Kendati demikian, Laode tak ambil pusing soal itu. Ia bersama pimpinan lainnya meneken surat penangkapan dan akhirnya si bupati ditangkap.
"Ya sudah dia akhirnya ditangkap, but can you imagine keluarga kamu yang anak saya suka makan ketika pulang sekolah di rumah adiknya bupati itu di Jakarta sini tapi saya diam saja, saya tutup mata," kata Laode.
Ia mengatakan, peristiwa itu rupanya turut menjadi perbincangan di keluarganya. Saat Lebaran tiba, orangtuanya empat bertanya soal si bupati yang ditangkap KPK itu.

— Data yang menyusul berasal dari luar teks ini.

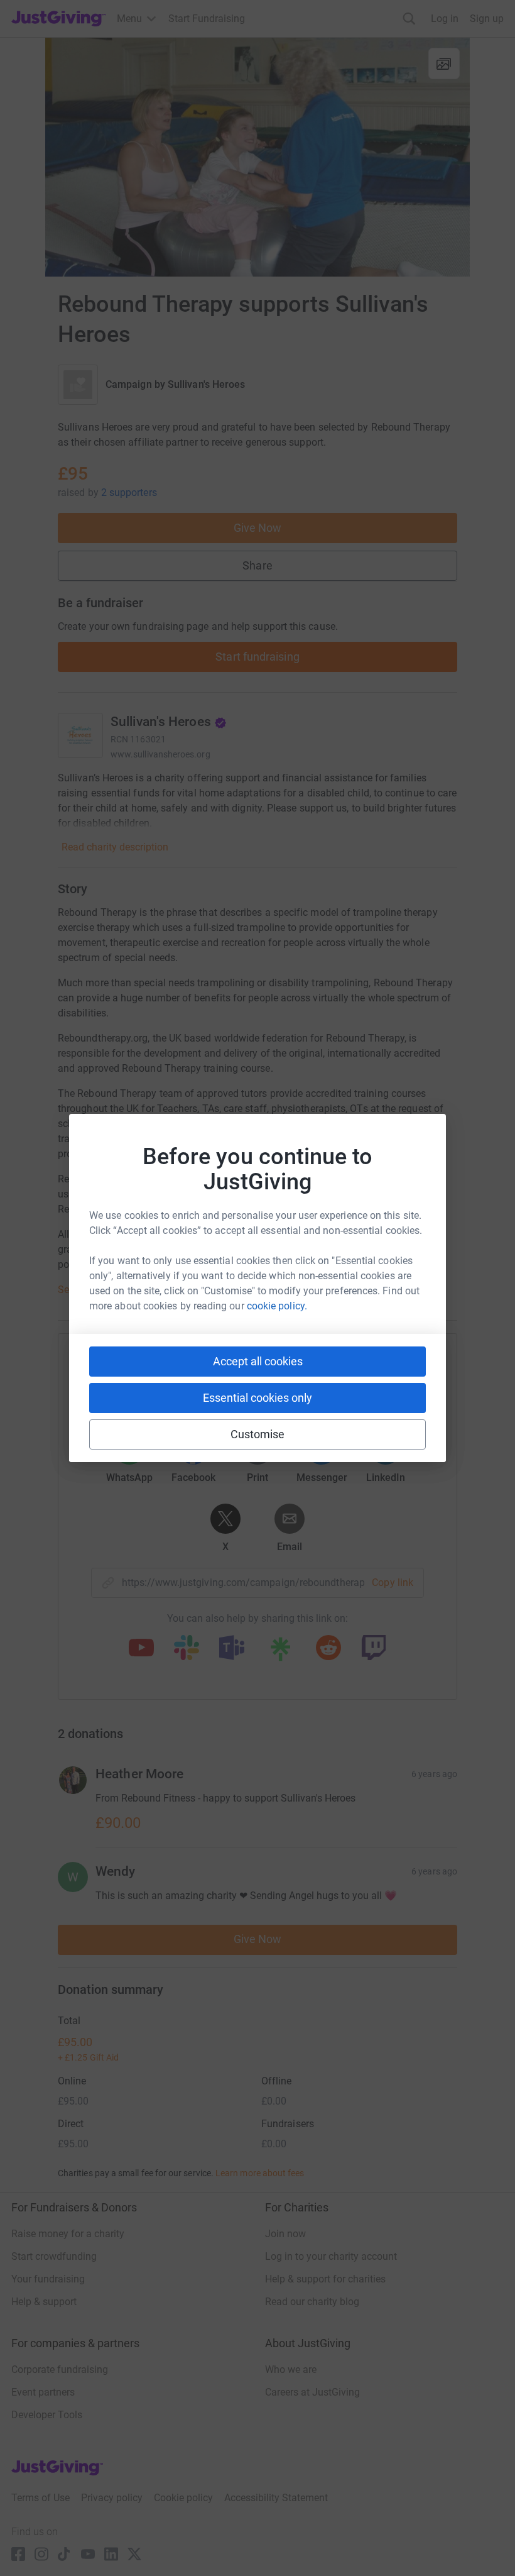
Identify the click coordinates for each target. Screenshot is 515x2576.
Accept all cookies (258, 1361)
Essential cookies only (257, 1397)
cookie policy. (277, 1306)
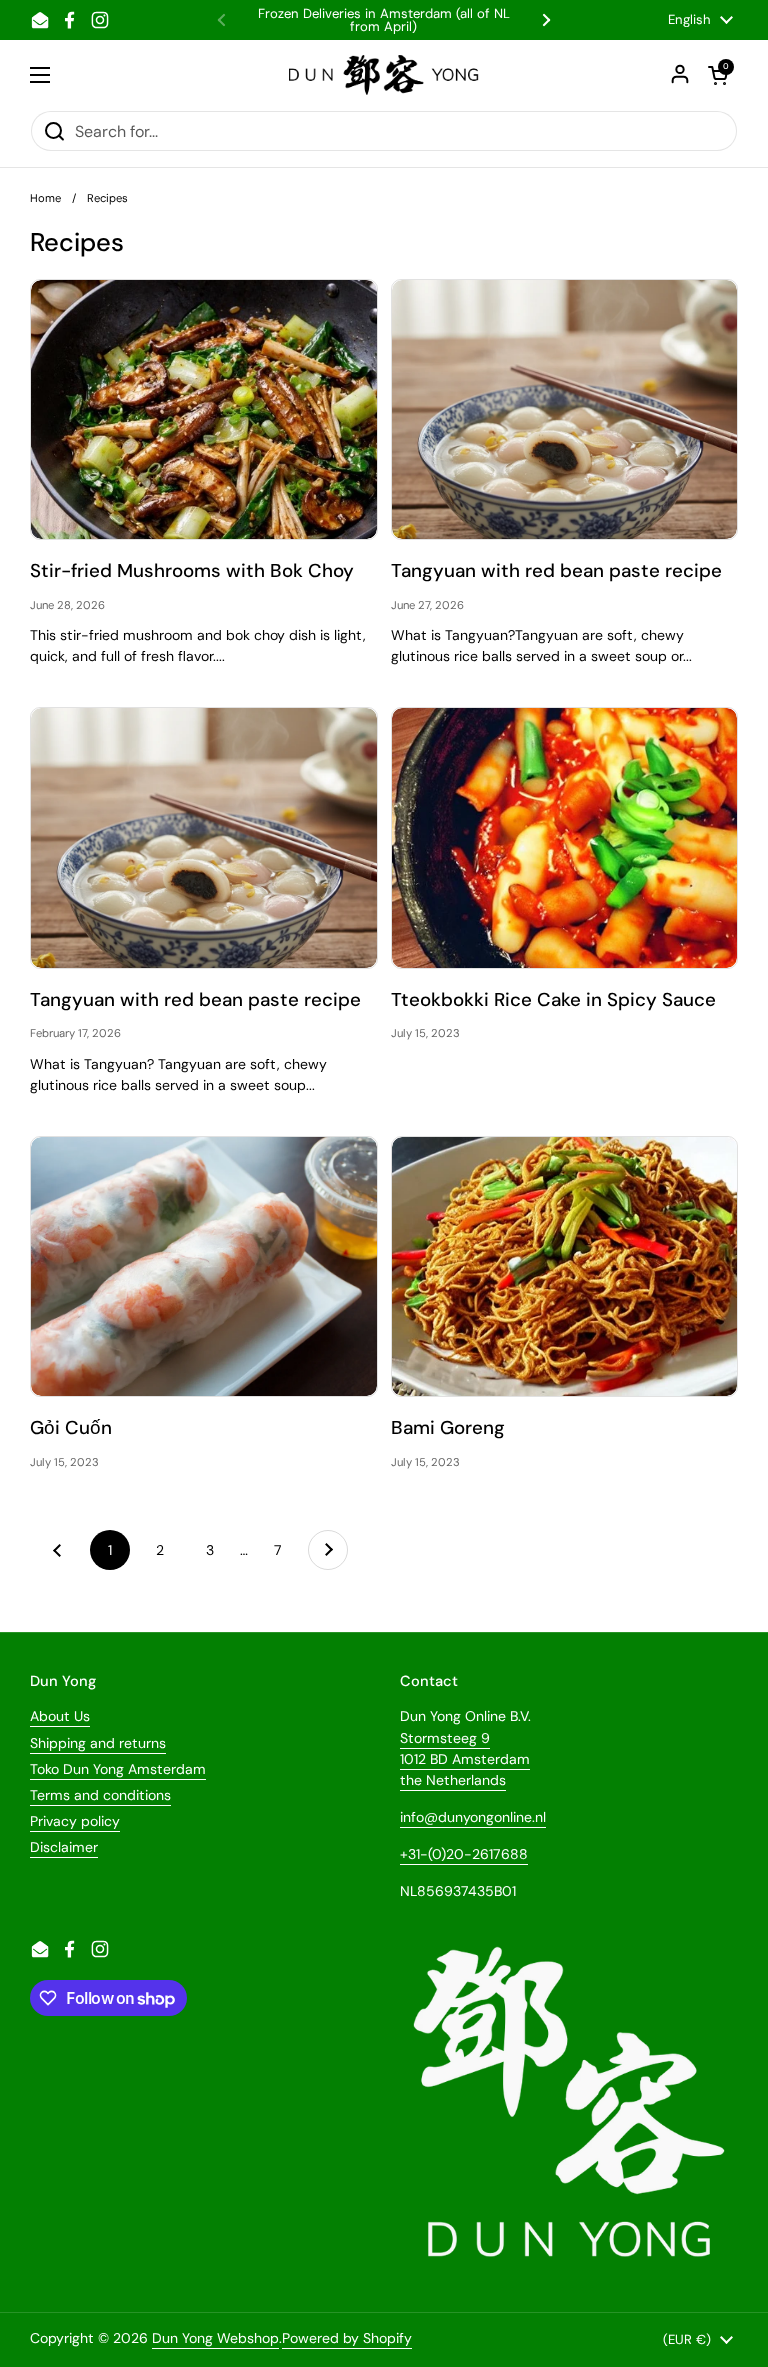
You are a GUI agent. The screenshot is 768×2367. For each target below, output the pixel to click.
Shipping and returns (98, 1743)
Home (45, 198)
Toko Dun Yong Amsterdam (118, 1769)
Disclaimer (64, 1847)
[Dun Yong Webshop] (384, 75)
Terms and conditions (100, 1795)
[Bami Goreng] (565, 1266)
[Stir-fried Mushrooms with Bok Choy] (204, 409)
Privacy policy (75, 1821)
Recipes (107, 198)
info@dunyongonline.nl (473, 1817)
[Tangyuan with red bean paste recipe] (565, 409)
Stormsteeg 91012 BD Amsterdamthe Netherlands (465, 1759)
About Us (60, 1716)
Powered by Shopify (347, 2338)
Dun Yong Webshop (215, 2338)
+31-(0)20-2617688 (464, 1854)
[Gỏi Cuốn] (204, 1266)
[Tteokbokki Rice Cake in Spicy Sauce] (565, 837)
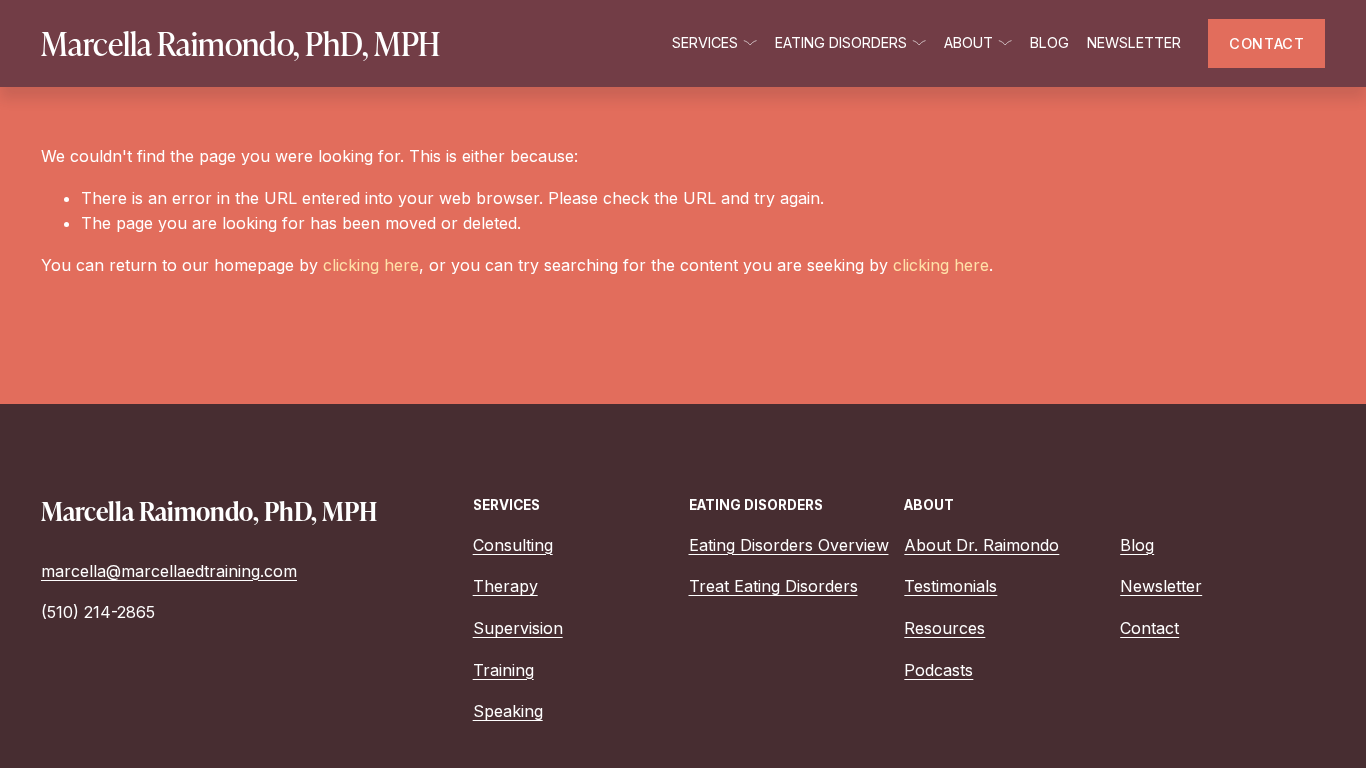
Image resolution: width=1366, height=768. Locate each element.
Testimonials (950, 586)
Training (503, 670)
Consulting (513, 545)
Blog (1049, 42)
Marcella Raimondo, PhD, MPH (240, 43)
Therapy (505, 586)
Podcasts (938, 670)
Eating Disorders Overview (789, 545)
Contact (1149, 628)
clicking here (371, 265)
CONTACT (1266, 43)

"Ibu saya nanya, 'Kasihan ya adik kamu ditangkap'. Ya saya bilang, 'Ya ma, saya bilang dulu karena saya sudah di KPK dia harus hati-hati kalau dia jadi bupati," ujar Laode.
Kakak si bupati, lanjut Laode, pun sempat mengajak Laode untuk bertamu di rumahnya saat Lebaran tiba untuk bersilaturahmi.
"Kebayang enggak sih saya penjarain adiknya seperti itu tapi masih ajak saya pergi ke rumahnya untuk silaturahim," kata Laode.
Ia mengatakan, konflik kepentingan itu tidak hanya dapat terjadi kepadanya tetapi juga kepada para pegawai KPK.
Oleh karena itu, pada masa pimpinan Laode, ada aturan di KPK yang melarang pegawai berstatus suami-istri atau adik-kakak semata-mata mencegah adanya konflik kepentingan.
"Salah satunya harus mengundurkan diri, dan sampai sekarang, kalau belum diubah, itu tetap berlaku. Seperti enggak manusiawi tapi ini untuk menjaga jangan sampai terjadi conflict of interest," kata Laode.